Padma, 28, has been using Python and Pandas for the last four years to analyze agricultural production in southeast Asia. She has just completed her PhD and accepted a job with a development bank whose staff use R instead. Padma wants learn how do the things she has been doing in Python: read data, clean it, explore it, model it, and present it.
Dafydd, 37, has been building performance dashboards for a logistics company using Django and D3. The company has just hired some data scientists who use R, and Dafydd would like to try building some dashboards in Shiny.
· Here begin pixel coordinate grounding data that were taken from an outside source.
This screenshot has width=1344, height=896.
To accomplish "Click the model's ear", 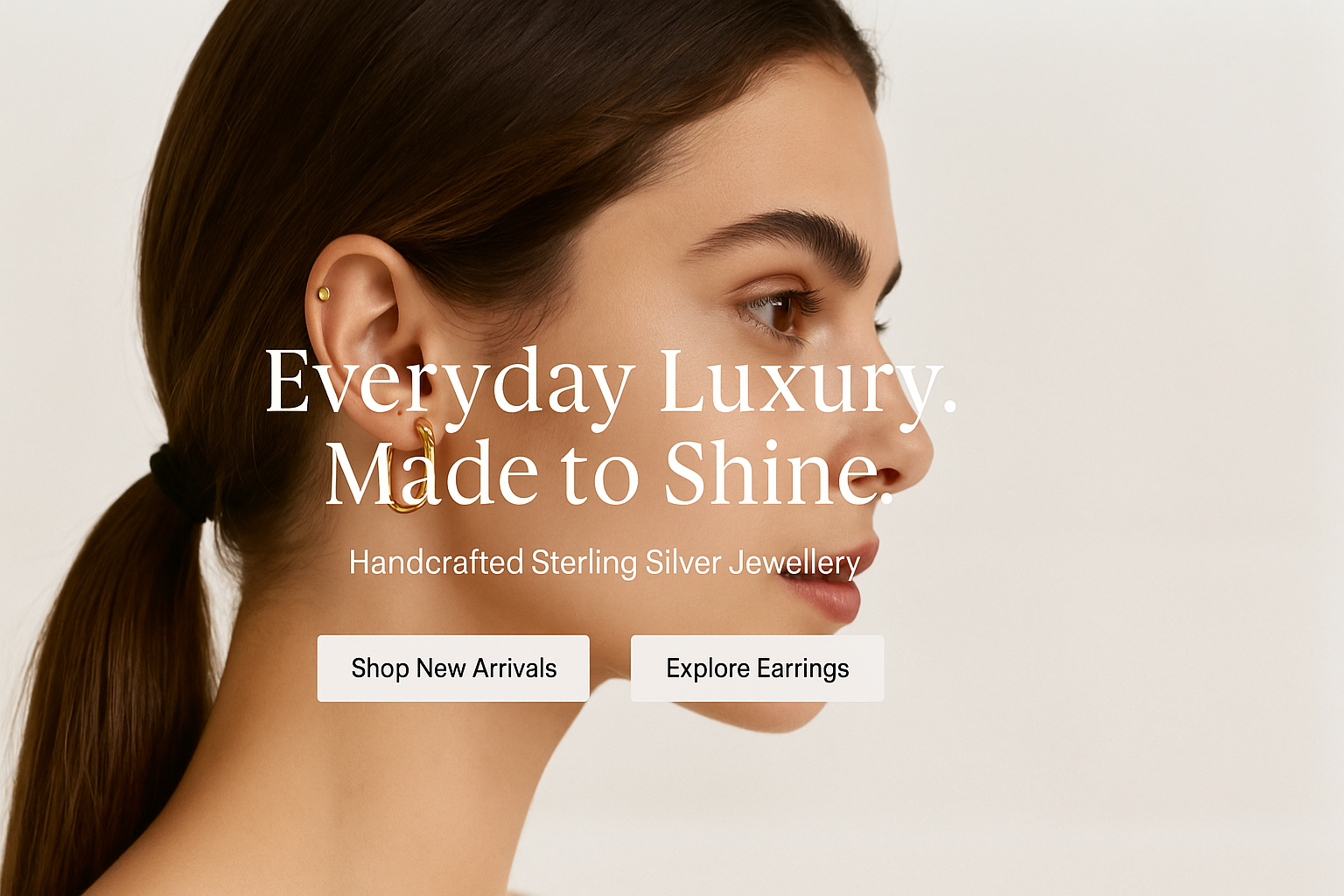I will pos(368,341).
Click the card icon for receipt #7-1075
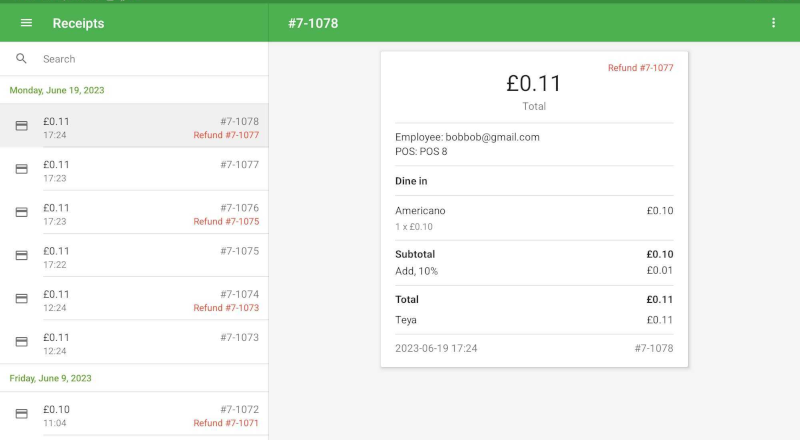800x440 pixels. (x=21, y=255)
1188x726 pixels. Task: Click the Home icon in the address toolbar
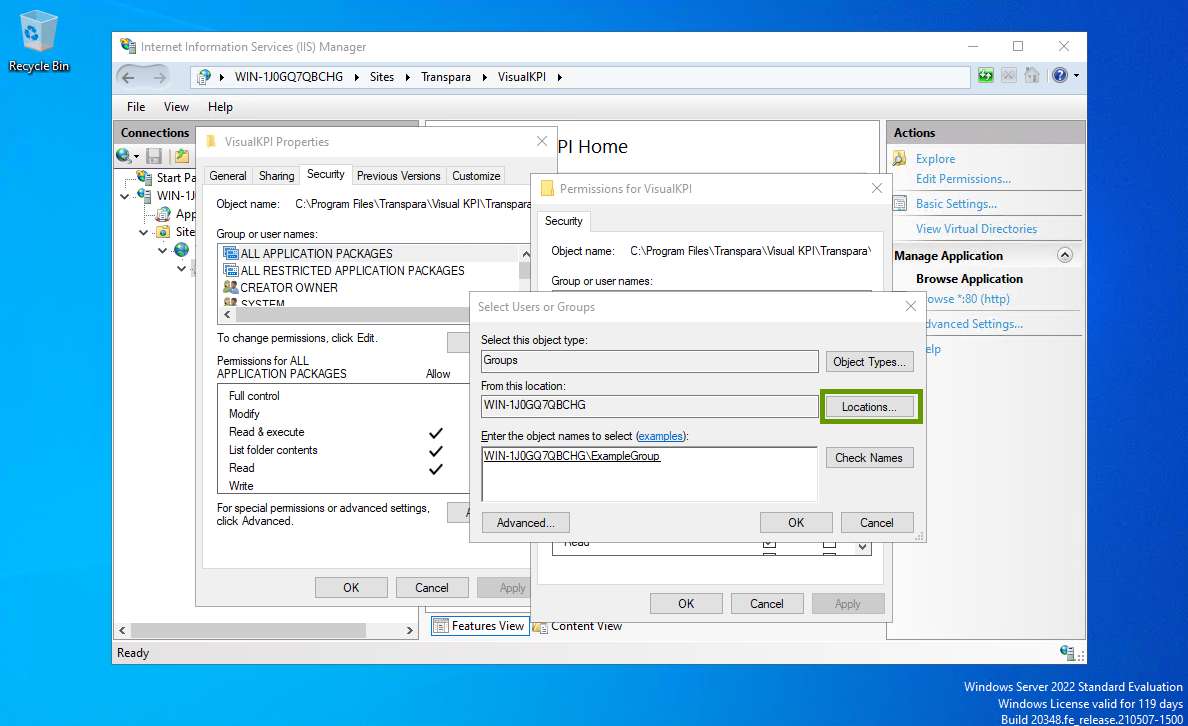coord(1031,76)
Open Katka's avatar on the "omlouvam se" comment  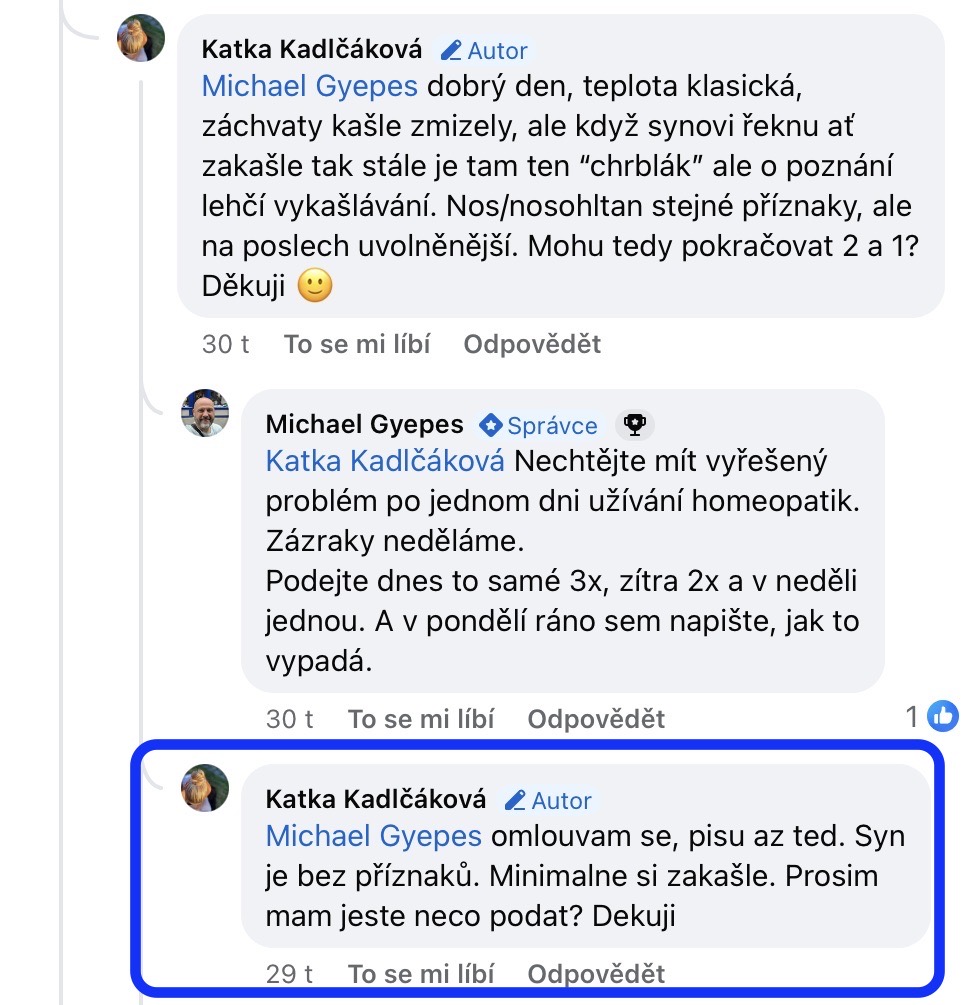click(205, 788)
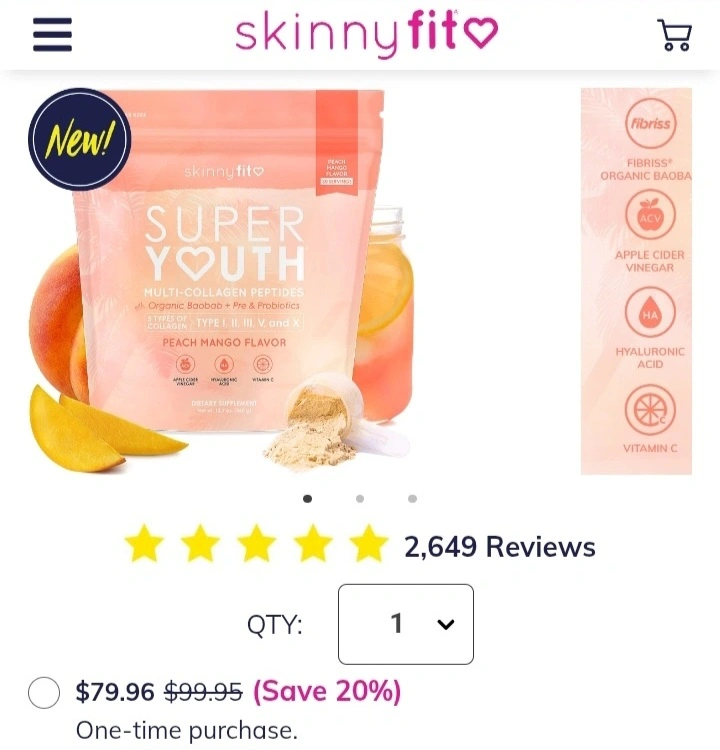Tap the Hyaluronic Acid droplet icon
This screenshot has width=720, height=750.
[x=650, y=312]
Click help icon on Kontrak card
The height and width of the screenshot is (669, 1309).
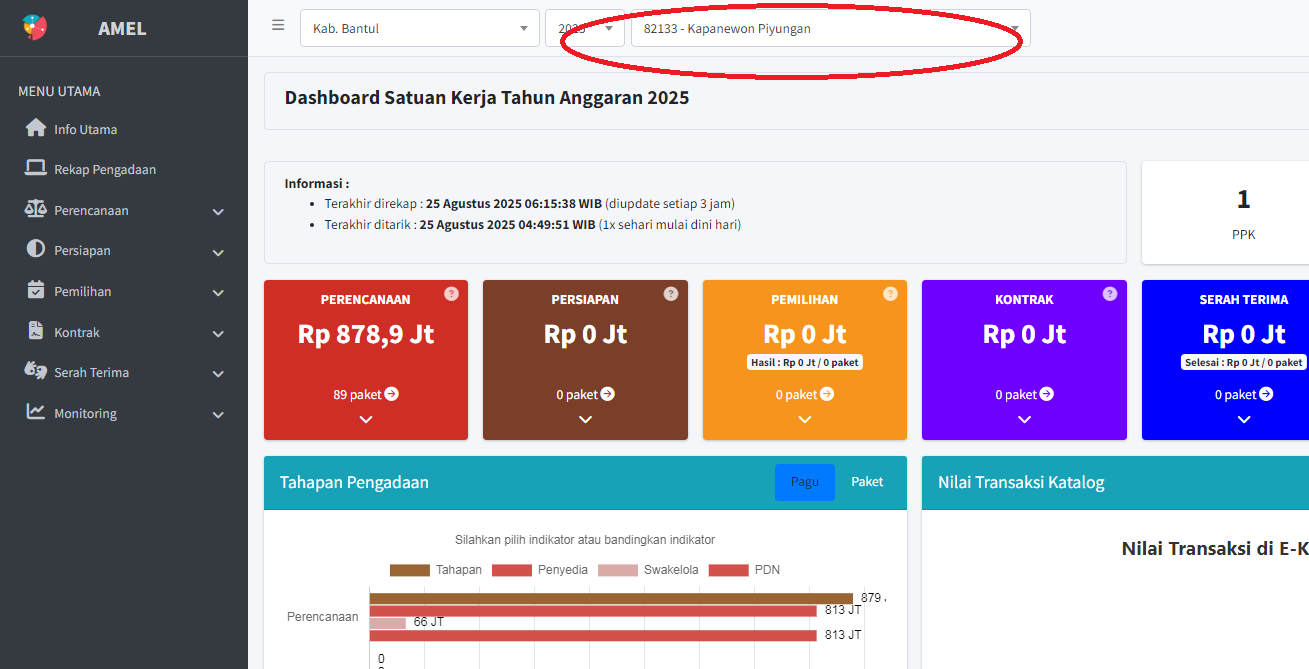(1109, 294)
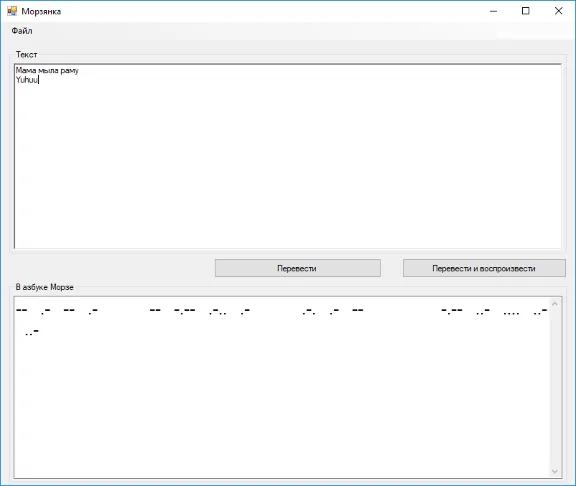Place cursor in the "Мама мыла раму" line
Image resolution: width=576 pixels, height=486 pixels.
coord(47,70)

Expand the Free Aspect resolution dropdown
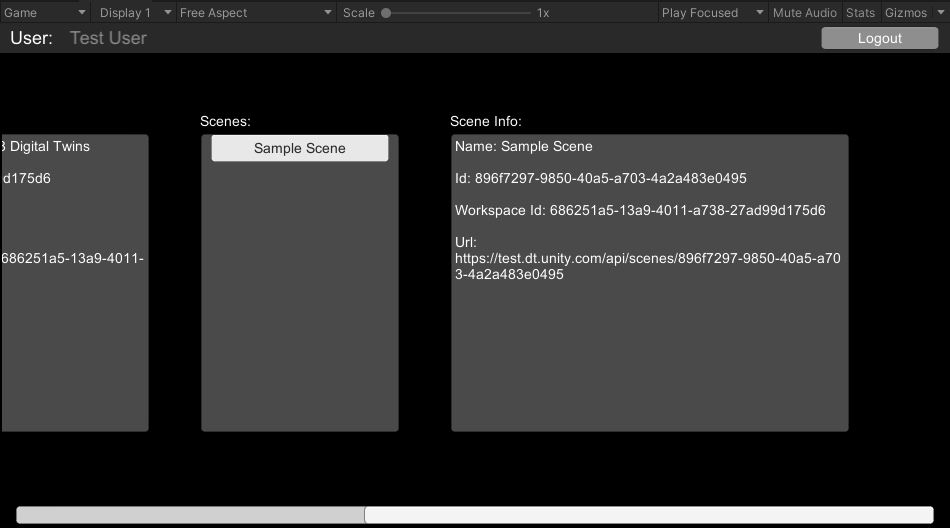256,13
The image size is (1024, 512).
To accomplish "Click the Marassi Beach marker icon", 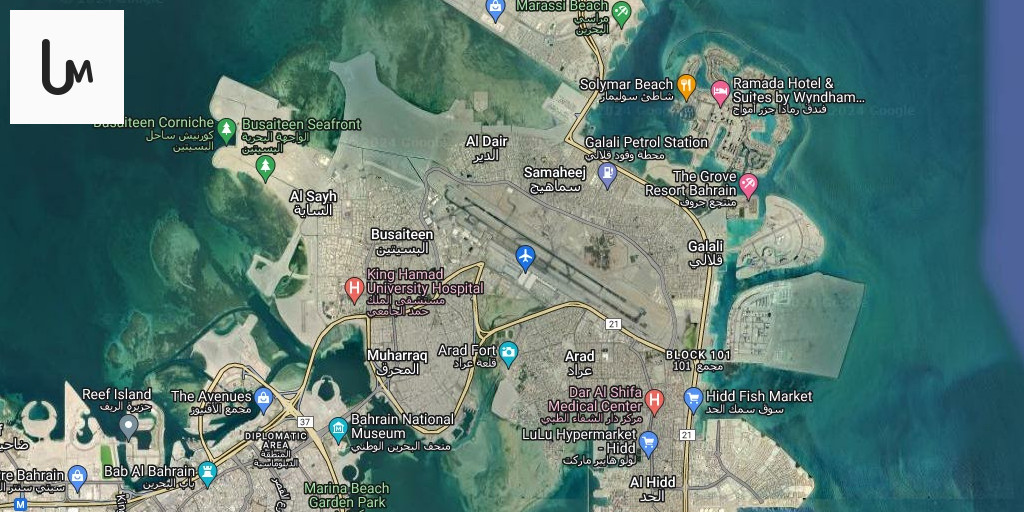I will coord(621,13).

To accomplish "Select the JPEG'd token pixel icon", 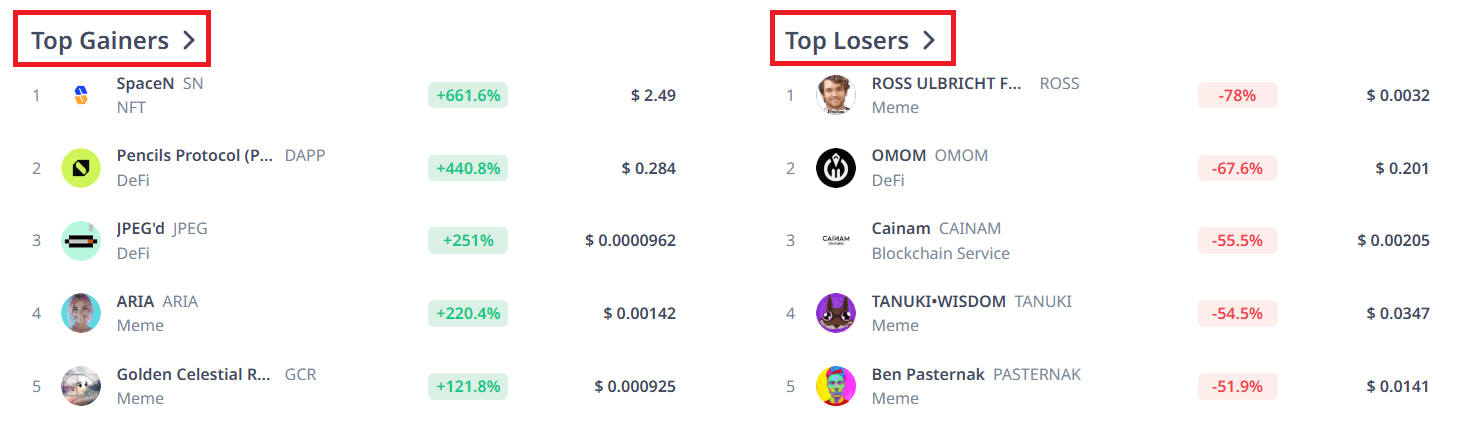I will (x=81, y=241).
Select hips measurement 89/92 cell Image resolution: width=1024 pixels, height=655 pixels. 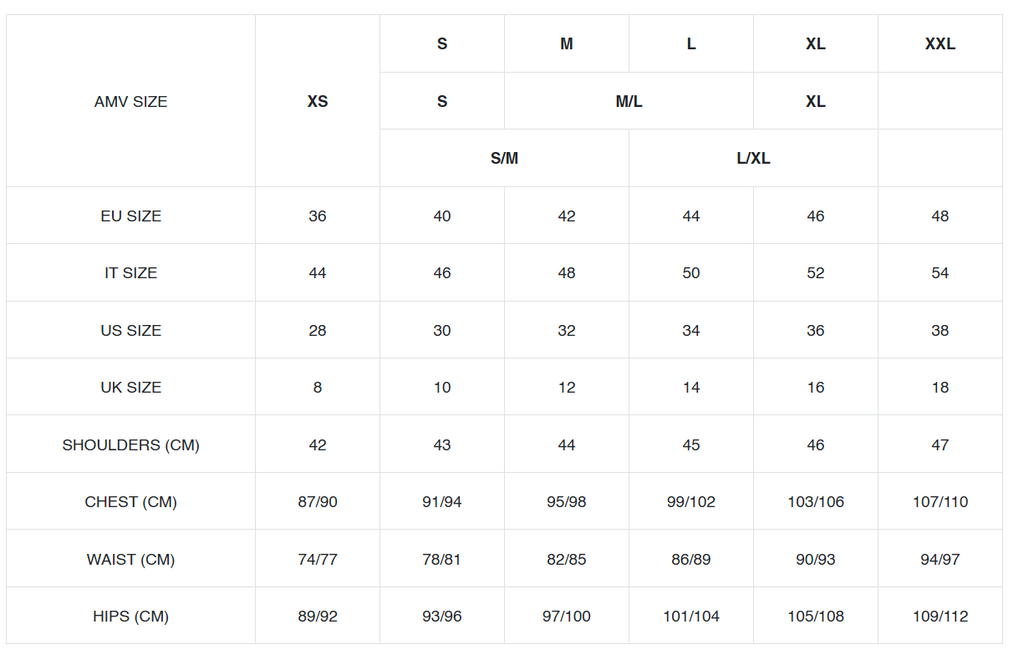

He doesn't need to know much about statistics---the analysts will take care of that---but he wants to learn enough of the language to tidy up their packages.
Derived constraints:
- Learners understand loops, conditionals, writing and calling functions, lists, and dictionaries, can load and use libraries, and can use classes and objects, but do not know how to create new classes or how to use higher-order functions.
- Learners understand mean, variation, correlation, and other basic statistical concepts, but are not familiar with statistical tests.
- Learners are comfortable creating and interpreting plots of various kinds.
- Learners have experience with spreadsheets and with writing database queries that use filtering, aggregation, and joins, but have not designed database schemas.
- Learners have no experience building web applications and are not familiar with version control systems or unit testing.
- Learners know how to use a text editor but have never used an IDE.
- Learners are willing to spend half an hour on the basics of the language, both because they understand the utility and as a safety blanket, but will then be impatient to start tackling real tasks.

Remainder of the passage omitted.